* **LIST OF TASKS**:
- A) Do the following statements agree with the post about SAS missing values? (i) SAS has 28 numeric missing values. (ii) The dot notation for missing values is case-sensitive. (iii) SAS has more than one character missing value. Answer yes or no for each, quoting the words from the post that decide it.
- B) Summarize the post about SAS missing values in two sentences.

LISTSERV at the University of Georgia
Menubar Imagemap
Home Browse Manage Request Manuals Register
Previous messageNext messagePrevious in topicNext in topicPrevious by same authorNext by same authorPrevious page (January 2003, week 1)Back to main SAS-L pageJoin or leave SAS-L (or change settings)ReplyPost a new messageSearchProportional fontNon-proportional font
Date:         Sun, 5 Jan 2003 16:35:06 +0000
Reply-To:     sashole@bellsouth.net
Sender:       "SAS(r) Discussion" <SAS-L@LISTSERV.UGA.EDU>
From:         Paul Dorfman <paul_dorfman@HOTMAIL.COM>
Subject:      Re: what does this mean?
Comments: To: aw@SOMELAB.NOSPAM.COM
Content-Type: text/plain; format=flowed

Andy,

I have seen the reply posted by Roland, however I beg to differ with his interpretation.

First, as you are a C, rather than a SAS, expert, you may be surprised to know that SAS gets all its mileage from just 2 data types: numeric and character. The latter is self-explanatory; the former is always a double-precision float (8-byte real binary). Not all combination of the 64 bits in this format represent numbers, so SAS have chosen to use these nans (not-a-numbers) to represent missing numeric values, or, if you will, null-values. Since SAS is, among many other things, an analytic and statistical package, missing values are of utmost importance and almost never should be (as some people do) be replaced by zeroes or other real numeric values.

Now, there are more than one nan, and SAS uses this fact to discriminate between missing values themselves - which is quite useful because different missing values can represent different missing entities (e.g. hair and/or brains). There are 28 numeric missing values having their own collating sequence. SAS uses the "dot-symbol" notation to hard-code missing values (below, "<" is just what it is, i.e. the "less than" sign):

_. < . < .a < .b < .c < ...... < .x < .y < .z

Note that i) it naturally corresponds to the collating sequence of the characters used to the right of the period to represent different missing values and ii) the notation is case-insensitive, id est (.a = .A) and so on. The lone period (second from the left) is actually dot-blank. It is considered the "standard" numeric missing value, because that is what SAS uses by default for its own diverse purposes when a missing value must be assigned to a variable, for example, when a function call that is supposed to return a numeric value cannot be executed, as in

x = sin (4) ; y = log2 (-123 ;

or a user asks to interpret a string 'A*B-C' as a number straight-up. The choice of the dot-blank for the standard numeric is somewhat arbitrary (for it is not the smallest, nor the largest missing value), but kind of consistent, since the SAS' only character missing value is represented by a blank (no diversity in this department). So, for the standard (and only) character null-value you've got a blank; for the standard numeric null-value you've got a dot-blank. Seems logical.

* **RECORDED INFORMATION**:
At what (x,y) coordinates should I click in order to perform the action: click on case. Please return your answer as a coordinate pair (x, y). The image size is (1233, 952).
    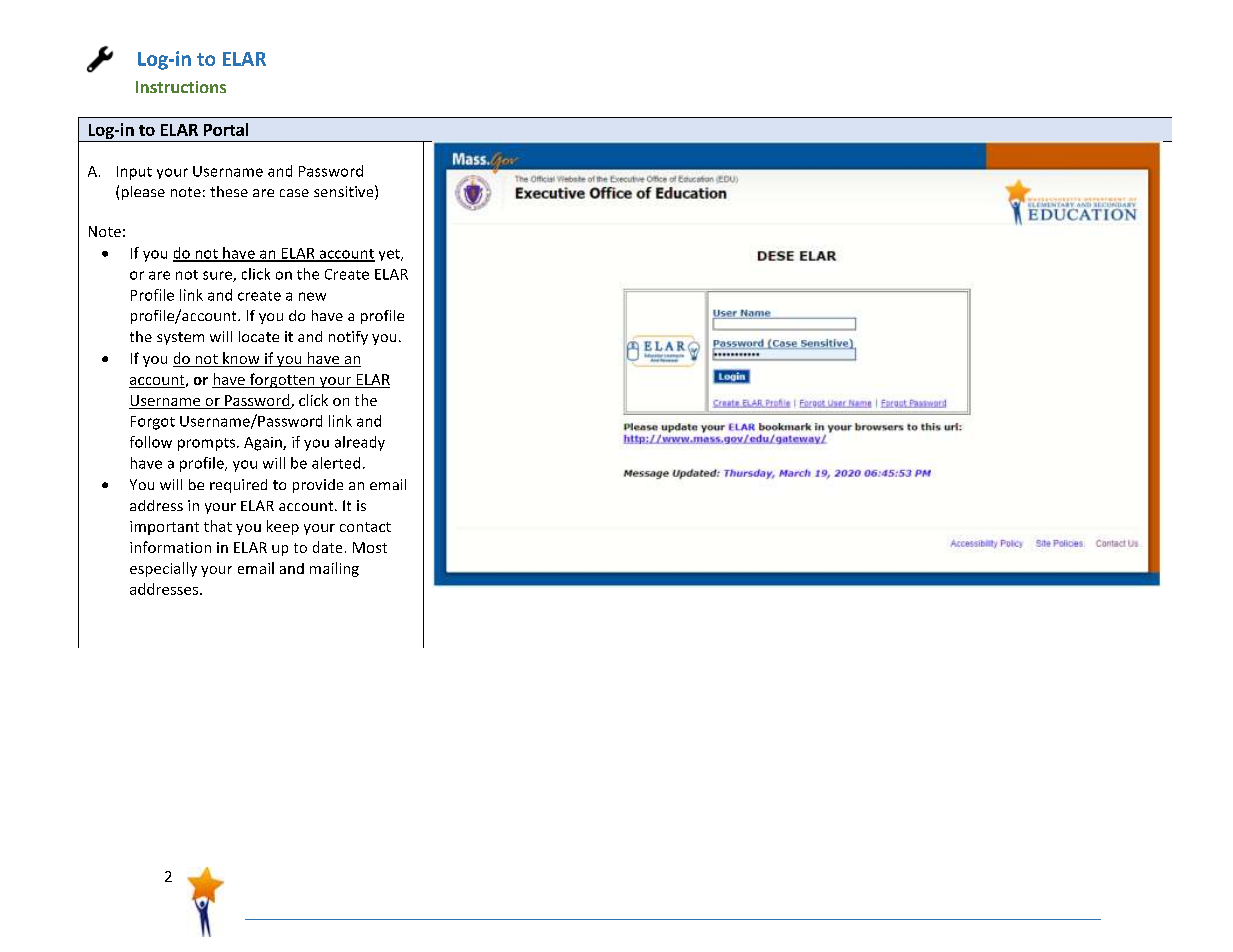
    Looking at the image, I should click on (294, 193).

* **TASK-BY-TASK SOLUTIONS**:
- A)
(i) Yes: "There are 28 numeric missing values having their own collating sequence."
(ii) No: "the notation is case-insensitive, id est (.a = .A) and so on."
(iii) No: "the SAS' only character missing value is represented by a blank (no diversity in this department)."

- B) SAS has only two data types, numeric and character, and it uses not-a-number bit patterns of its double-precision numerics to represent missing values, of which there are 28 with their own collating sequence. The dot-blank is the standard numeric missing value that SAS assigns by default, a choice that is consistent with the blank being its only character missing value.